- _Exercise requirements_:
Transcribe word for word the rows from the line containing "Task: Activate the Brush drawing tool" through the line containing "Action: coord(375,61)", including both of those lines. Omit the pictures from your answer.

- _Data supplied_:
[BEGIN]

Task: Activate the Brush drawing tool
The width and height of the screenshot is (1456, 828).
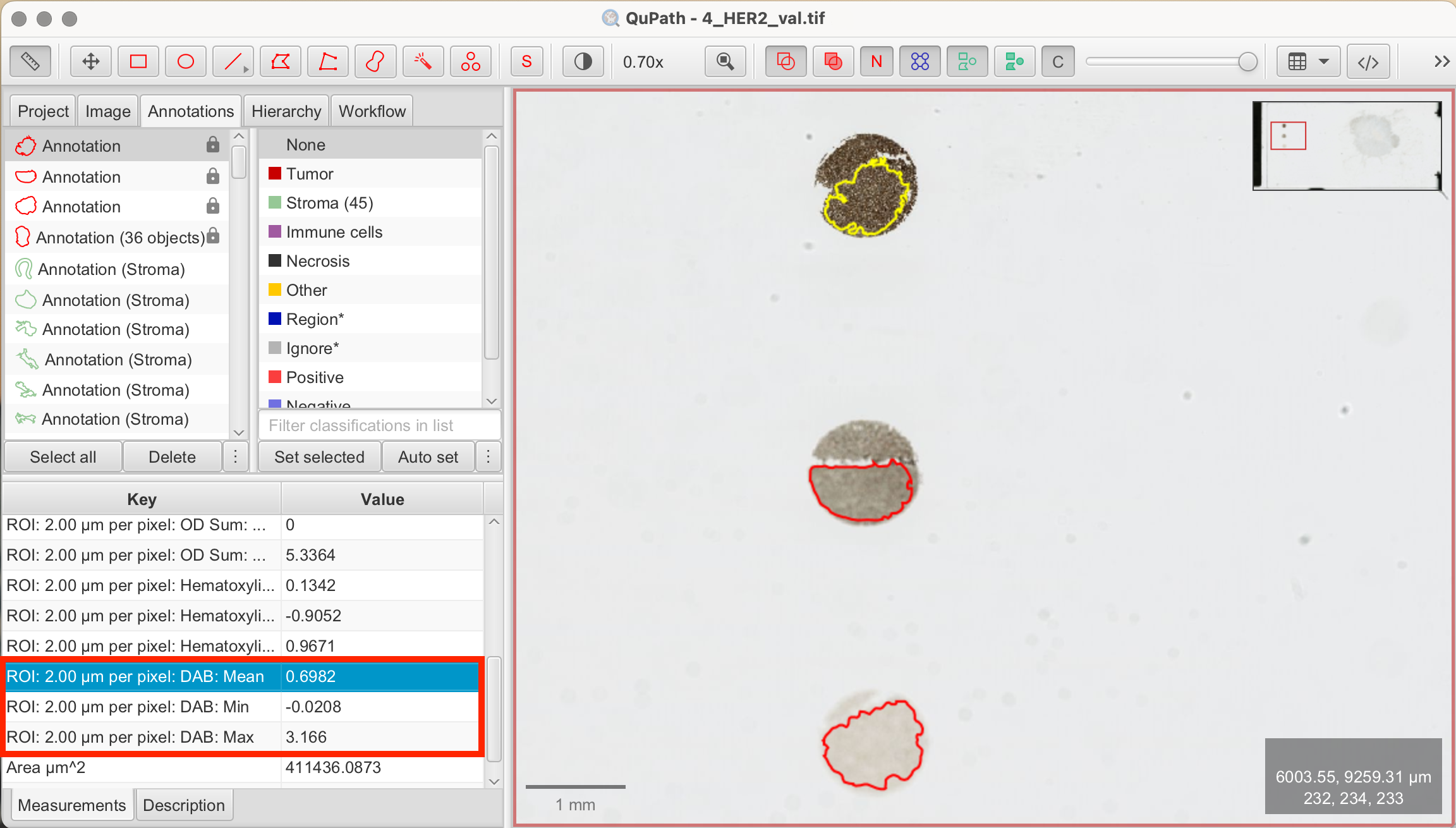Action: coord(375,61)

[END]
[BEGIN]

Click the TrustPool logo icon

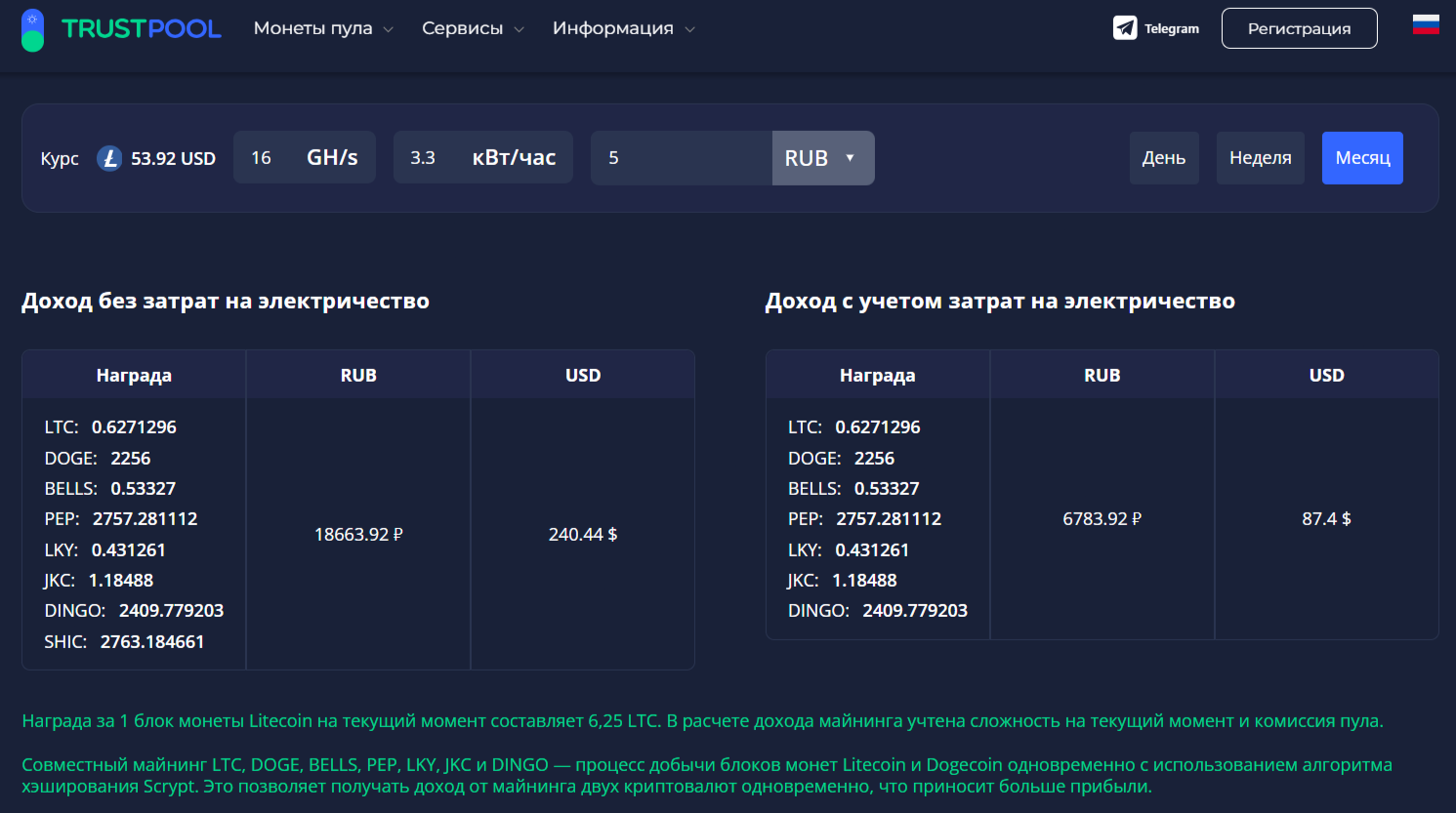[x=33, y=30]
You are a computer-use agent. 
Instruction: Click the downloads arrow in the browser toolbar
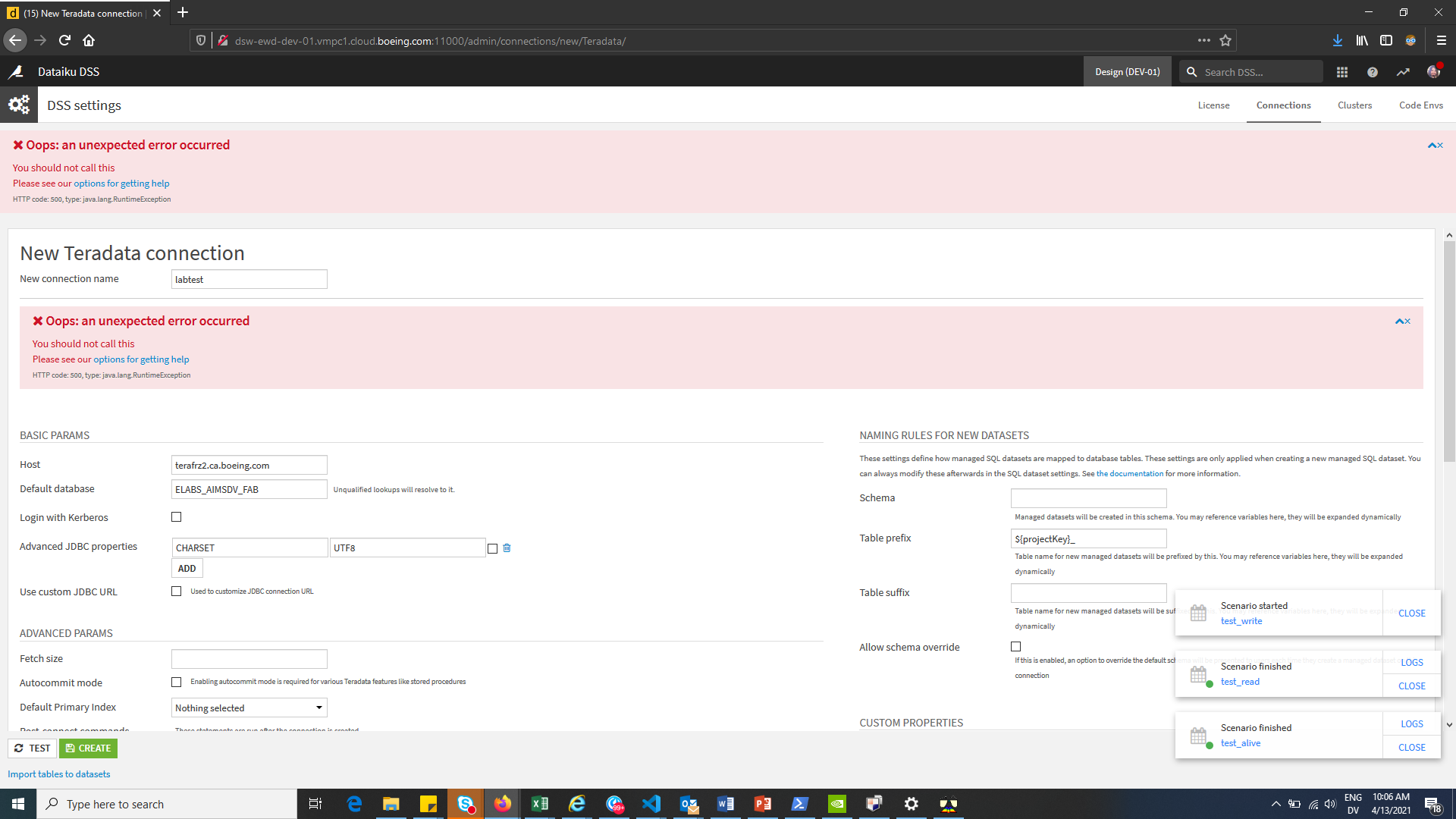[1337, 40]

[END]
[BEGIN]

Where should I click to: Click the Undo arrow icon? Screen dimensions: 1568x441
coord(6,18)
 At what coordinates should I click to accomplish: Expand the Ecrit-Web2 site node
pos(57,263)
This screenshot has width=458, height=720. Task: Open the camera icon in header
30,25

[END]

- _Output of the exercise_:
Task: Activate the Brush drawing tool
The width and height of the screenshot is (1456, 828).
Action: coord(375,61)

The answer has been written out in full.